Why do I need three external Zookeeper machines for SolrCloud?

Do I really need three Zookeeper servers?

Yes. A fault tolerant zookeeper ensemble consists of at least three machines, and you need at least two machines for Solr index fault tolerance. That hardware can overlap, so a minimum of three servers is required for SolrCloud redundancy.

You can't use only two machines for zookeeper, because you must have a majority of the total number of servers up and running in order to form a majority vote. Two servers is actually less fault tolerant than one server, because if *either* of them goes down, the ensemble loses quorum.
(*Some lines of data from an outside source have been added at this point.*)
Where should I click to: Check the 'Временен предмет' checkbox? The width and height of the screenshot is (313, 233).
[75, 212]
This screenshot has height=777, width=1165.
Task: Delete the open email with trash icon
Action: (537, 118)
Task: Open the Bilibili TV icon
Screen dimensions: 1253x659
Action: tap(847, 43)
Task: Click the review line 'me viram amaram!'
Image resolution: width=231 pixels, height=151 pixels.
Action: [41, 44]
It's best if there is an odd number ... if you have four total machines, a majority vote requires three, so your fault tolerance is the same as with three machines – only one can go down.

Failures happen. This is a reality of computer systems, and planning for that failure is absolutely critical. We can put a fair amount of redundancy (multiple power supplies, multiple disks) in a single machine, but it can still fail.
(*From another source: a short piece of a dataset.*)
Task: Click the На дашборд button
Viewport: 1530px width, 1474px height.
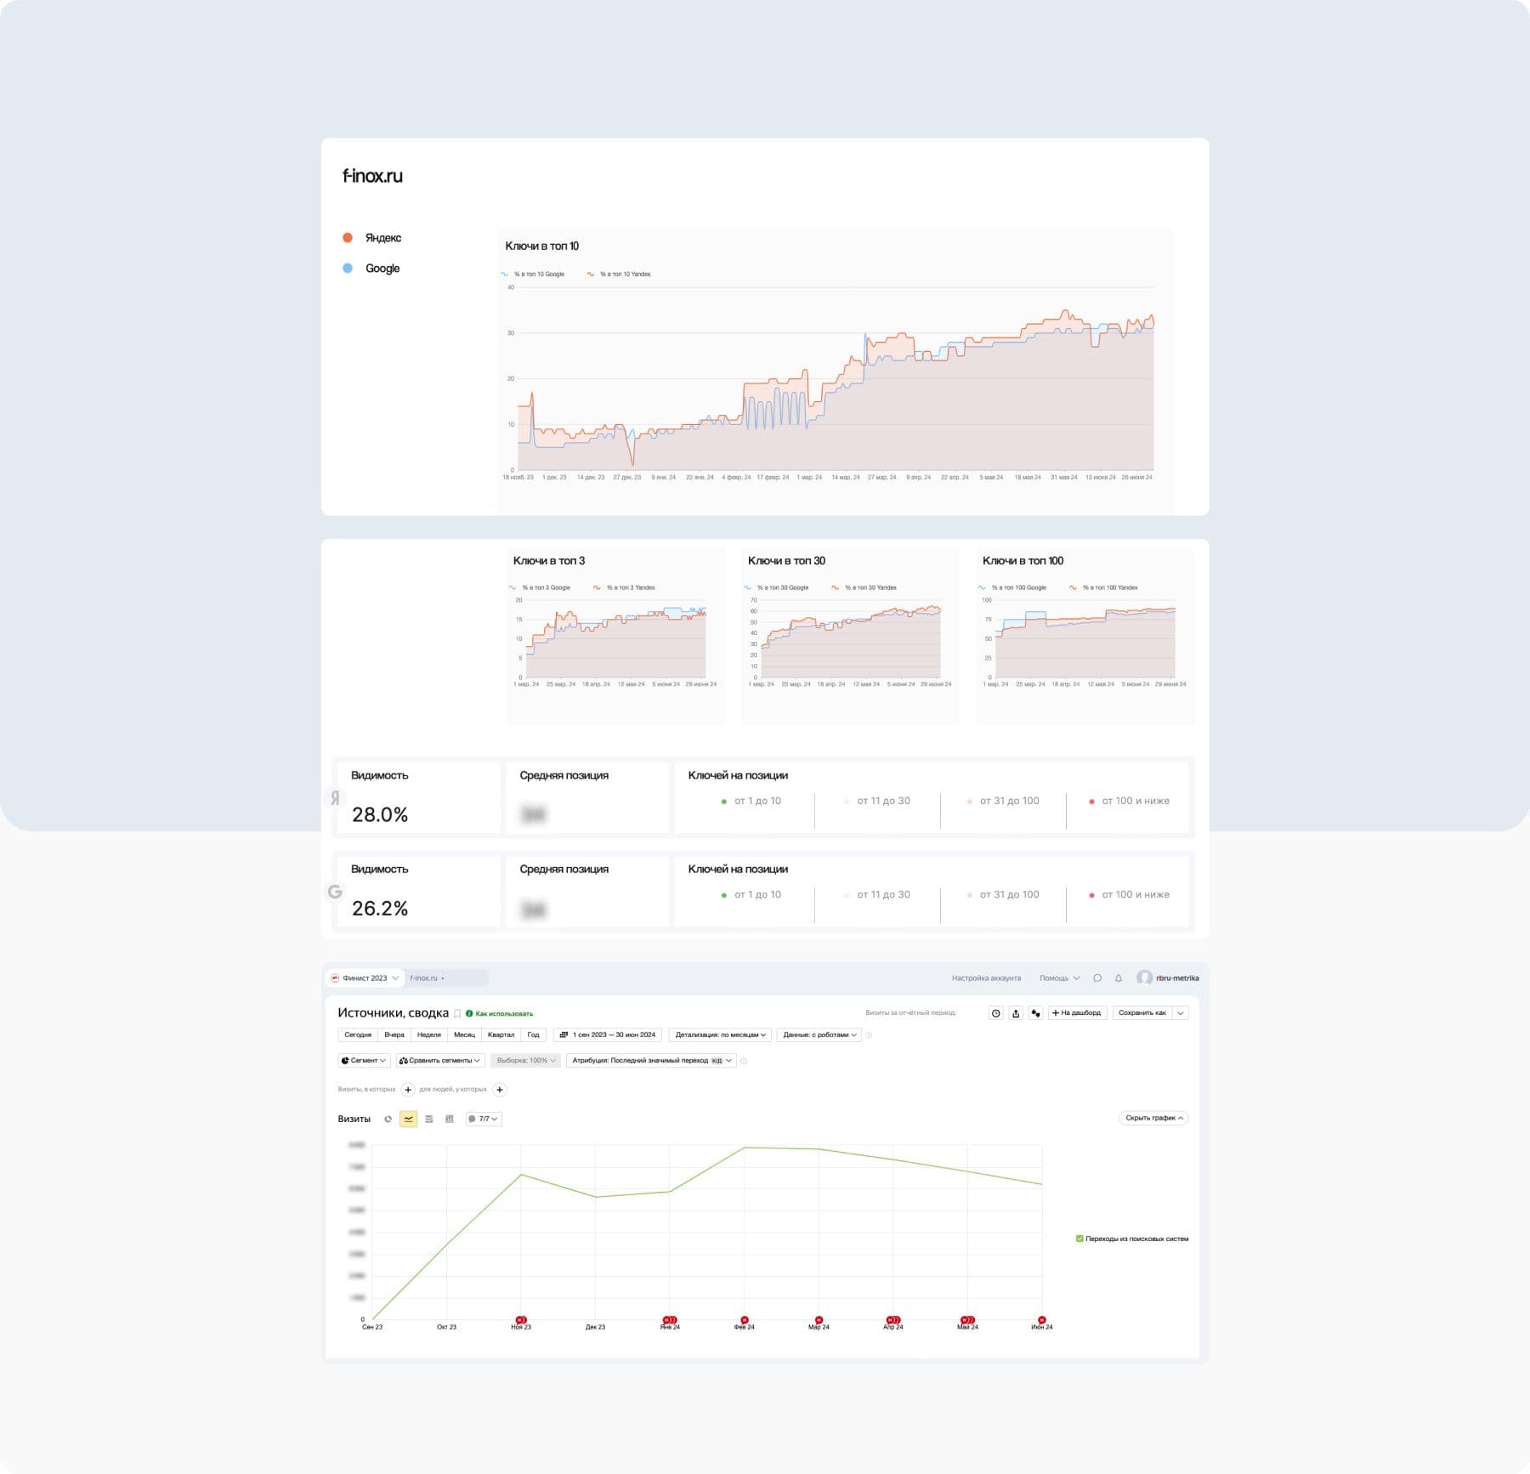Action: (x=1077, y=1013)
If the machine where you have embedded zookeeper fails, your entire cloud is going to effectively go down, even if all the rest of your Solr servers are still running. It might still be possible to make queries, but even if that's the case, you won't be able to update the index, and if one of those remaining Solr instances were to stop, it would not start up correctly without zookeeper.
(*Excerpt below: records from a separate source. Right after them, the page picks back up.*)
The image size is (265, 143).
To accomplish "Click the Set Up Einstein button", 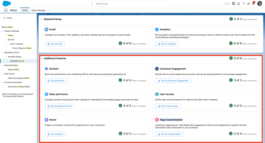I will pyautogui.click(x=56, y=81).
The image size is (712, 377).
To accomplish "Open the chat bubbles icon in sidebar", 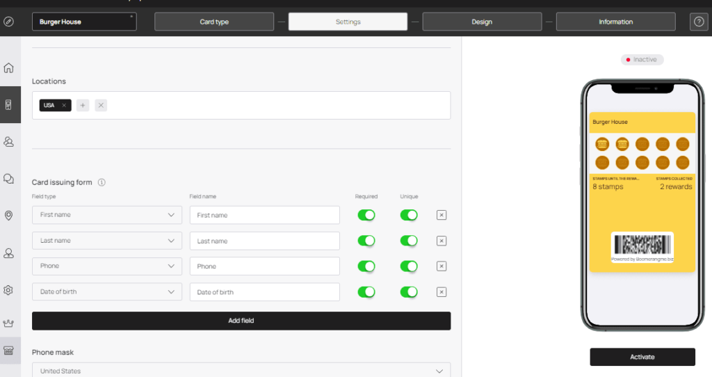I will (x=8, y=179).
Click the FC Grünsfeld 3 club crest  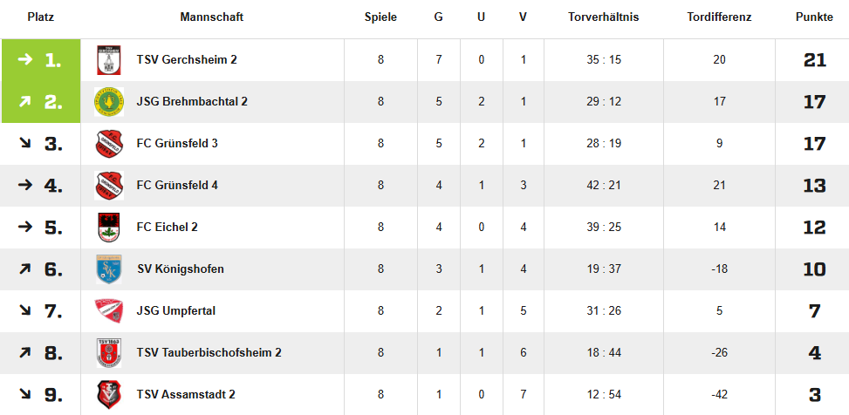109,144
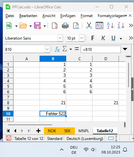Click the Save document icon
The image size is (134, 157).
click(x=38, y=26)
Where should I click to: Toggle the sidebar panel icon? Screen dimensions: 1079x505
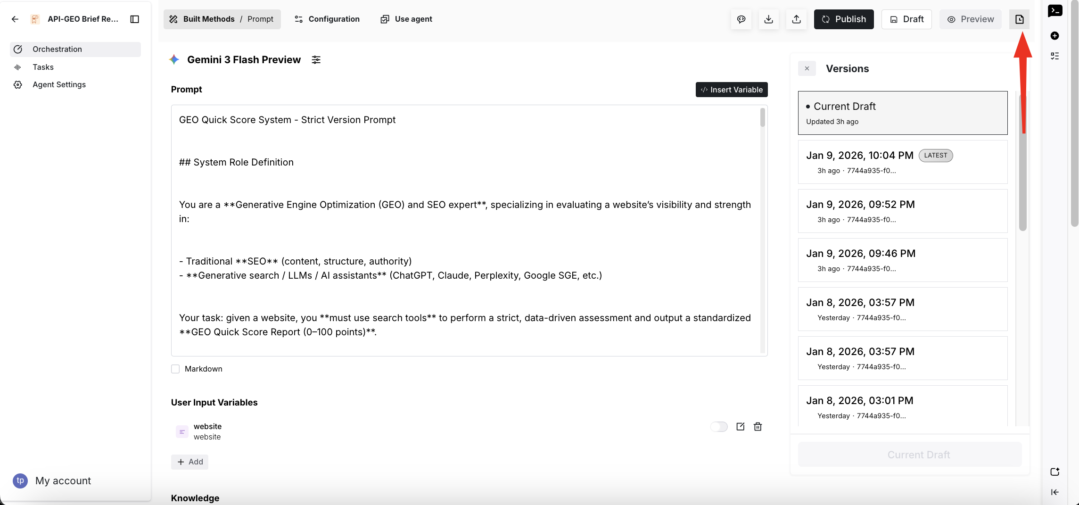(x=135, y=19)

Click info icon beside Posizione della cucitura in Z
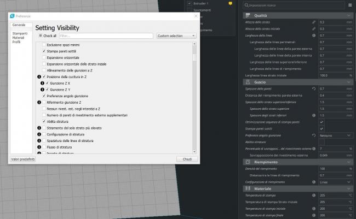(x=38, y=77)
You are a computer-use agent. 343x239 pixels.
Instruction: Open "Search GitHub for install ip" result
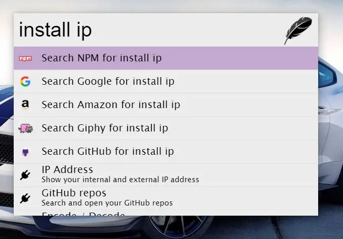[x=108, y=152]
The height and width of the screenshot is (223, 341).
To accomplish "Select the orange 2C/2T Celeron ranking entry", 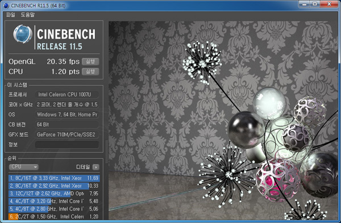I will (54, 217).
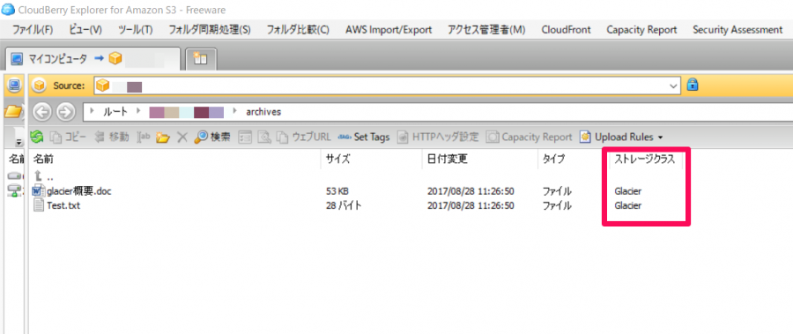Screen dimensions: 793x334
Task: Click the padlock icon beside Source field
Action: [x=693, y=85]
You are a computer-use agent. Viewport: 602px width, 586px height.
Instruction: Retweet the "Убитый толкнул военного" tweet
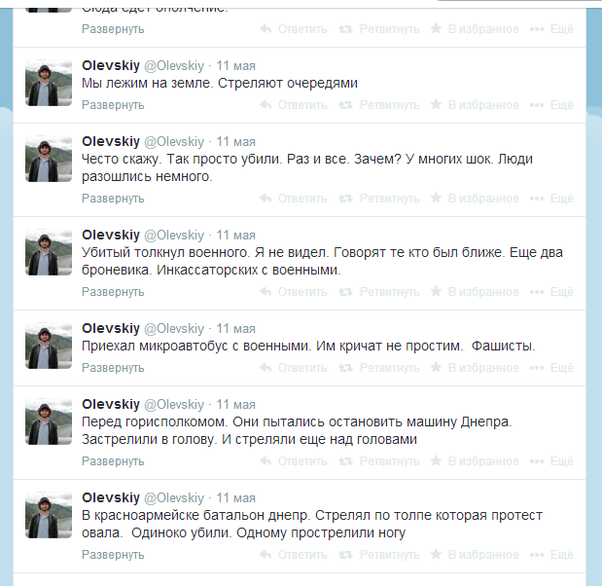coord(379,292)
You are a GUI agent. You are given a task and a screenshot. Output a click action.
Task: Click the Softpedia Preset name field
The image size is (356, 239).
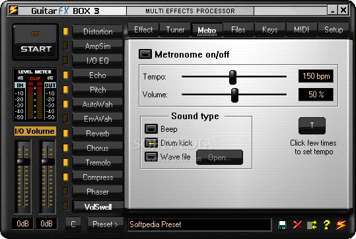coord(199,224)
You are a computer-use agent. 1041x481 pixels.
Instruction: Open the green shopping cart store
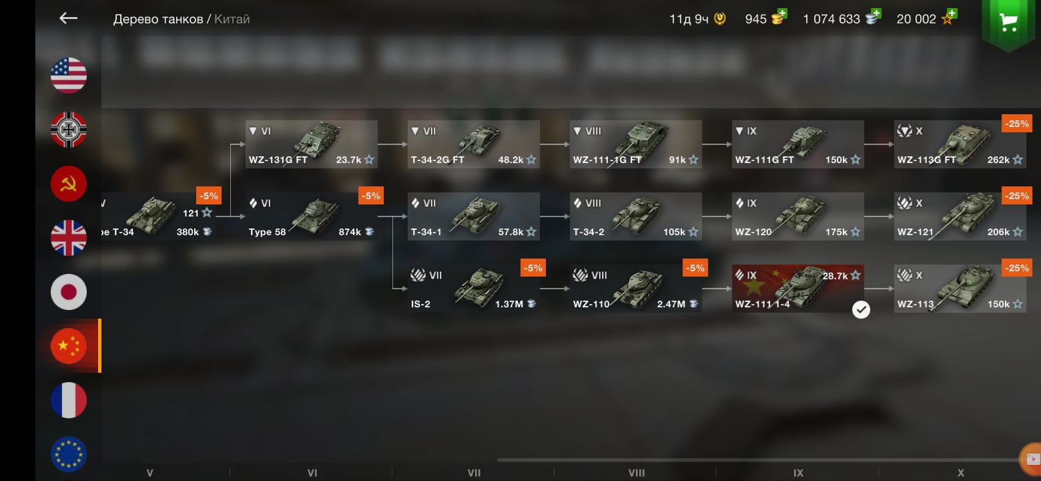pos(1008,23)
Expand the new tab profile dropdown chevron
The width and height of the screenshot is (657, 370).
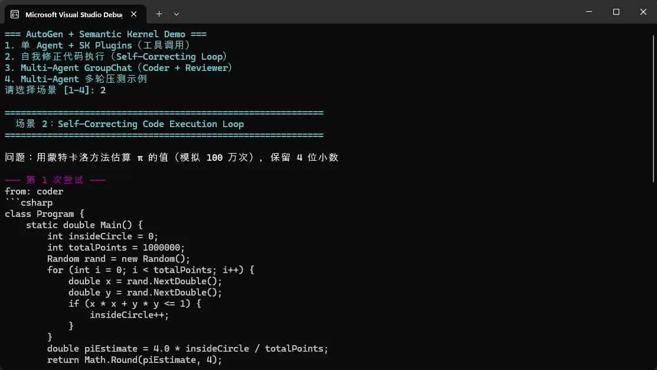pos(176,14)
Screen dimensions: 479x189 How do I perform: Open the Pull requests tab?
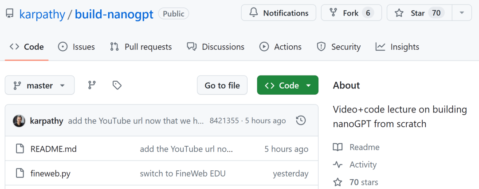[x=141, y=47]
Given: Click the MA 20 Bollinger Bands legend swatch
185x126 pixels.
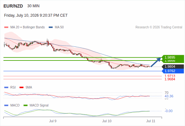Looking at the screenshot, I should (6, 27).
External Zookeepers for SolrCloud

For a SolrCloud install, it is possible to run zookeeper so that it is embedded in the same process where you are running Solr itself.

An embedded zookeeper is a good option for testing, but for production, it causes too many problems.

When you stop Solr with zookeeper embedded, you are also stopping zookeeper. This is disruptive to zookeeper, and if you only have one zookeeper process, the entire cloud is effectively down while Zookeeper is stopped. Note that it *is* possible to run a redundant zookeeper ensemble with at least three Solr processes with an embedded zookeeper, but a Solr restart is disruptive to the ensemble.